Конфессиональный догмат о воскресении современник и собеседник В. С. Соловьева развернул в практическую программу воскрешения отцов. Н. Ф. Федоров был человеком, навсегда потрясенным актом умирания. Впервые сознание смертности послужило моментом позитивного объединения людей перед лицом смерти. Автор Проекта извлек из зрелища изображающей смерти не те уроки, какие достались Л. Шестову (он счел смерть экзистенциальной насмешкой над здравым смыслом) или Бердяеву (расколовшему свою картину мира осью Смерти на дуальный двуплан Бытия). Федоров всеобщности смерти противопоставил философию Общего дела: регулятивную программу тотальной иммортализации природы и человечества во всей толще его исторического существования. Замысел мыслителя был вполне демиургический: осуществить онтологическую реформу Вселенной, изгнать из нее смерть и тем устранить главный ущерб бытия. Эйфория, вызванная на рубеже веков идеями, а потом и публикациями Федорова, прошла довольно быстро, когда выяснился глубоко юродский (над– и внечеловеческий) аспект утопии. Очень скоро внимание к проекту Ф. М. Достоевского и В. С. Соловьева сменилось решительной критикой человеческого энтузиазма федоровцев. С. Н. Булгаков и Л. П. Карсавин, Н. А. Бердяев и Г. В. Флоровский подвергли концепцию Н. Ф. Федорова внимательному анализу, в который вошли и общегуманистические, и специально православные аргументы. Мы переживаем сейчас вторую волну увлечения Федоровым; мало кто сознает и подлинные мотивации, и очевидную двусмысленность творчества философа. Федоров был охвачен эмпатией сиротства (биографического и космического); своим долгом он положил научить людей вернуться к братскому состоянию. По его мысли, наследники цивилизаторских успехов забывают «о земле как кладбище отцов, или же сокрушение о смерти отцов превращается в патриотизм, в гордость; забывается и о собственной смертности; братство разрушается, а комфорт становится целью жизни»21. Миротворческий контекст работы Федорова очевиден – тем резче в его наследии сказались последние теоретические итоги дурно понятого гуманизма. Но следует со всей определенностью сказать и то, что беспрецедентная иммортология Федорова дала значительные импульсы как философскому творчеству (космизм, программы освоения ноосферы), так и естественно-научной мысли.
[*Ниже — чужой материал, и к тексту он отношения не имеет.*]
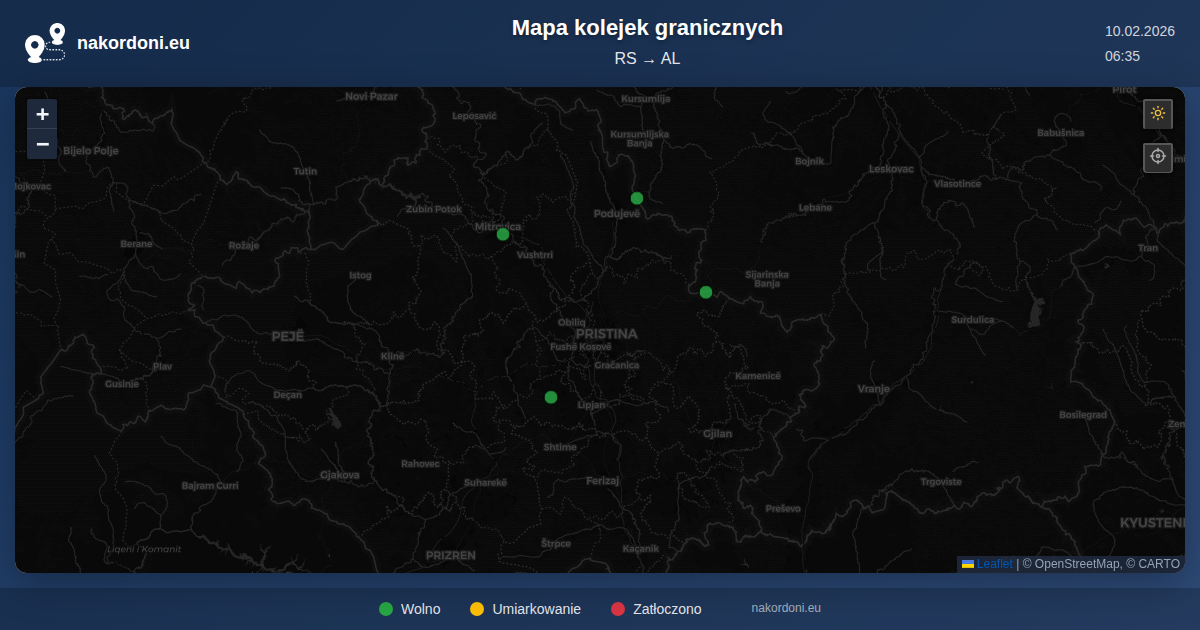Image resolution: width=1200 pixels, height=630 pixels.
Task: Click the red Zatłoczono legend dot
Action: (x=618, y=609)
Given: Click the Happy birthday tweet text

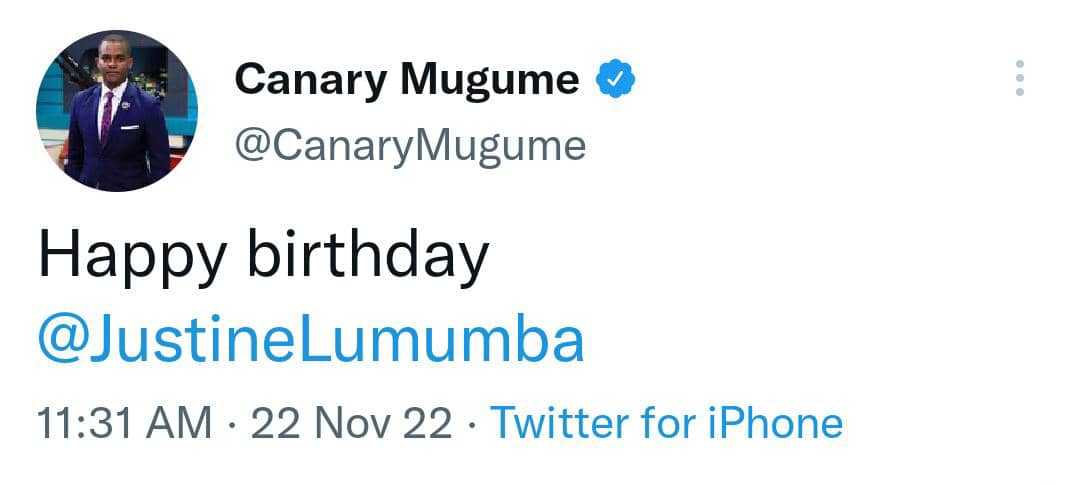Looking at the screenshot, I should click(263, 258).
Русская философия смерти XIX в. пытается замкнуть перспективы дольнего мира на образы Собора спасенных лиц (Ф. М. Достоевский), Всеединства вечного Воскресения (В. С. Соловьев), в утопиях тотально воссозданных поколений (Н. Ф. Федоров) и грядущего царства «бессеменных святых» (В. В. Розанов). Эти мифологемы вошли в религиозный опыт следующего века, но претерпели существенную переадресацию: XIX век любил жизнь и мог еще благоговеть перед ее возможностями. Начальные десятилетия XX века вручили философам в качестве ближайшего объекта новый тип человека, не желающего жить и изверившегося в жизненных ценностях. Новая иммортология по многим направлениям развивается в формах философической профилактики суицида. В глазах XX в. Космос изображающей смерти отчетливо и неотвратимо преобразуется в трагедию вселенского самоубийства.